«Tengo vergüenza, no les digo de donde viene lo que comemos», dice Iris Aegisdottir que, desde hace un año, poco después de que estallara la crisis financiera que llevó a Islandia a la bancarrota, oculta a sus hijos que cada semana forma fila delante de un centro de ayuda social para poder alimentarlos.
La crisis del otoño de 2008 que llevó a Islandia a la bancarrota sumergió cruelmente en la pobreza a miles de familias otrora prósperas, que hoy se ven obligadas, como la de Iris, a vivir de la caridad gracias a asociaciones benévolas de distribución de alimentos.
Cada semana, en su pequeño depósito de Reykjavik, la Ayuda Islandesa a las Familias distribuye víveres necesarios para las 550 familias inscritas, una cantidad tres veces mayor desde que comenzó la crisis.
La asociación distribuye leche, pan, huevos, latas de conserva, entre otros alimentos.
Rutur Jonsson, un jubilado de 65 años, se activa, como benévolo, en la distribución de alimentos de base obtenidos con donaciones de empresas y de particulares.
«Al principio era muy difícil venir aquí», concede Iris. «Pero ahora trato de acostumbrarme», explica esta madre de 41 años.
Hace apenas dos años los islandeses vivían en la opulencia, pero luego de la crisis los signos visibles de pobreza se multiplican en esta isla del Atlántico Norte.
La clase media fue duramente afectada por el aumento del desempleo, que pasó bruscamente de 1% a 9% en sólo un año, y por el costo de los créditos.
«Las 550 familias que ayudamos cada semana representan a unas 2.700 personas. La cifra sigue aumentando y pensamos que seguirá aumentando al menos hasta el año próximo», explica Asgerdur Jona Flosadottir, responsable del centro.
Para Iris la caída social fue extremadamente rápida, debido, sobre todo, al rembolso de los préstamos que sacó en moneda extranjera para comprar dos coches encarecidos por la devaluación de la corona.
Luego de perder su empleo en una farmacia, Iris fue amenazada de expulsión de su hogar en noviembre, pero logró negociar un año de gracia con su banco.
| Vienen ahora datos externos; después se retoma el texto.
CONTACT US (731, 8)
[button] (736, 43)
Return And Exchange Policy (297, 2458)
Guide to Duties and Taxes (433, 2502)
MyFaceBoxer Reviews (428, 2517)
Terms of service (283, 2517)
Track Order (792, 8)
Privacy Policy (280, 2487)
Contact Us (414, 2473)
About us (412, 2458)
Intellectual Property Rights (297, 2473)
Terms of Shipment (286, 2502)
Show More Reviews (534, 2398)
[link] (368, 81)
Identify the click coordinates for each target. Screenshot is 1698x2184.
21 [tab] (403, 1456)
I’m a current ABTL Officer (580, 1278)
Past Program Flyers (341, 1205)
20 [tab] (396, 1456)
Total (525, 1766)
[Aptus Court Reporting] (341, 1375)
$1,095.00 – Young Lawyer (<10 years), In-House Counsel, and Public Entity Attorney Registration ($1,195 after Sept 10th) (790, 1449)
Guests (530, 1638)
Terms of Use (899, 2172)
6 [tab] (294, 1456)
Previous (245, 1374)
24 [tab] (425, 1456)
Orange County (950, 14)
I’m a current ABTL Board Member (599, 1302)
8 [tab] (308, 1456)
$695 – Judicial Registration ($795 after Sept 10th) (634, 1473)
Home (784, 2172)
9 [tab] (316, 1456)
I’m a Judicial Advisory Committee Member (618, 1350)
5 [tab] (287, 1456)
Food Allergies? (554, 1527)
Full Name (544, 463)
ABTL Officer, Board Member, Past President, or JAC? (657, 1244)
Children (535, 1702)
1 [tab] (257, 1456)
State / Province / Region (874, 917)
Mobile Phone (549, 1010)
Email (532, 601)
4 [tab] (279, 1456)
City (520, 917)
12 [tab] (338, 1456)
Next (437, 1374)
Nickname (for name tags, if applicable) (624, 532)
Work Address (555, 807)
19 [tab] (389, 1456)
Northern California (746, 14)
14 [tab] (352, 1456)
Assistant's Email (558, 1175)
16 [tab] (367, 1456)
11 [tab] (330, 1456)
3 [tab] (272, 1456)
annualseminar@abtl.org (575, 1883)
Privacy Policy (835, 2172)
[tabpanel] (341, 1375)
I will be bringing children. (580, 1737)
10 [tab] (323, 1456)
«Me siento muy mal y estoy muy inquieta. Pensé partir al extranjero pero me quedo porque tengo amigos que aceptaron ser garantes ante el banco», explica antes de subir al auto de un amigo que la llevará a su casa en Vogar, a unos 40 km de la capital islandesa.
La otra consecuencia de la crisis, poco habitual en la época en que Islandia figuraba entre las naciones más ricas del mundo, es la xenofobia.
Flosadottir indicó que en el centro de ayuda tuvieron que renunciar a dar alimentos a los extranjeros, en su mayoría polacos.
«Los islandeses comenzaron a ser agresivos y preguntar por qué tienen derecho a los alimentos, ‘son extranjeros’ decían», explica la responsable.
Islandia, isla de unos 320.000 habitantes, se vio gravemente afectada en octubre de 2008 por la crisis económica, que provocó la bancarrota de sus tres principales bancos.